Without a better approach to patient matching and patient identification, errors might persist, with providers potentially incorrectly diagnosing patients or ordering duplicate tests, among other problems, according to the Joint Commission, which released an advisory on Tuesday.
Properly identifying patients and linking them to their records has long been a challenge for the industry. Estimates place patient-matching accuracy around 90%. That's high, but if the industry doesn't figure out the remaining 10%, it will continue to struggle with interoperability, which depends in part on accurately linking patients to their records, according to Pew. "Improvements to matching are essential to realizing the potential of an interoperable healthcare system where patients and clinicians have data when and where they need them," according to the organization.
For that to happen, providers must be able to pull up their patients' records and to trust that each record is being linked to the correct patient. And for that to be possible, organizations must not engage in data-blocking, an issue the ONC is expected to release a rule about later this fall.

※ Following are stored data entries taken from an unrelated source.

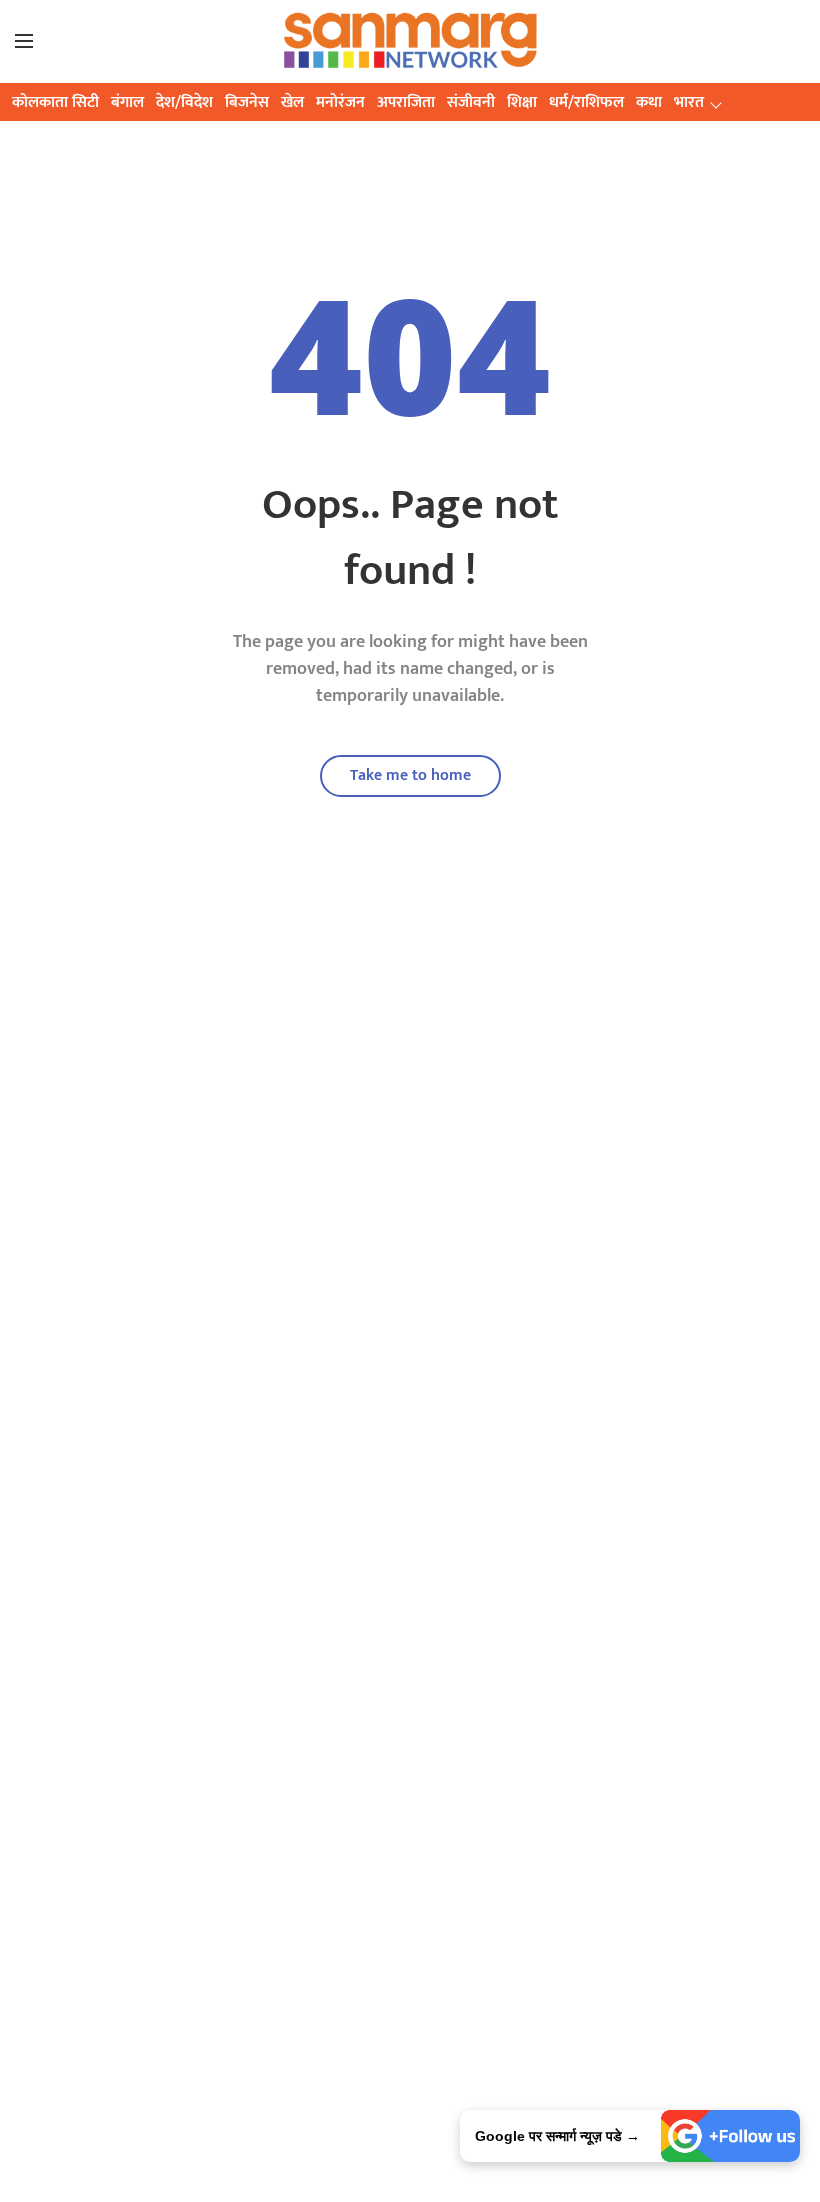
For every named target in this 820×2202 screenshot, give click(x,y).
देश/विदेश (184, 102)
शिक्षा (522, 102)
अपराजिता (406, 102)
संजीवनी (471, 102)
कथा (649, 102)
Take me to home (410, 775)
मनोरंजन (340, 102)
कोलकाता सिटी (55, 102)
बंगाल (127, 102)
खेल (292, 102)
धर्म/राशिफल (586, 102)
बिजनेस (247, 102)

Currently, healthcare organizations use algorithms, unique identifiers and manual processes to match patients to their records. Sometimes, EHR vendors include matching capabilities in their software. Healthcare organizations, armed with their own matching software, sometimes also work with the interoperability groups Commonwell Health Alliance and Sequoia Project (which, along with the Care Connectivity Consortium, recently updated a framework for patient identity).
Problems with these techniques can arise in multiple places at multiple times, according to the Joint Commission. Patient-identification errors might occur when providers enter one patient's information into another patient's record, for instance. Or they might occur when providers don't successfully separate the resulting patient record. Duplication—of both records and orders—can also result.
To avoid those errors, providers must accurately capture patient information, they must link that information to the correct patient and they must present the information in a way that further improves matching, according to the Joint Commission.
"In implementing technology, we have to be mindful that technology alone can't solve the problem," said Gerry Castro, project director in the Joint Commission's Office of Patient Safety. Instead, providers must integrate digital tools into "strong processes," he said.
But before that, vendors must perform usability testing, Castro said.
Among the other recommendations the Joint Commission offered are having clinicians help configure EHRs to cut down on distractions during documentation and standardizing the way providers identify patients and record their information.
The Joint Commission also recommended that health systems monitor their EHRs to sniff out identification errors.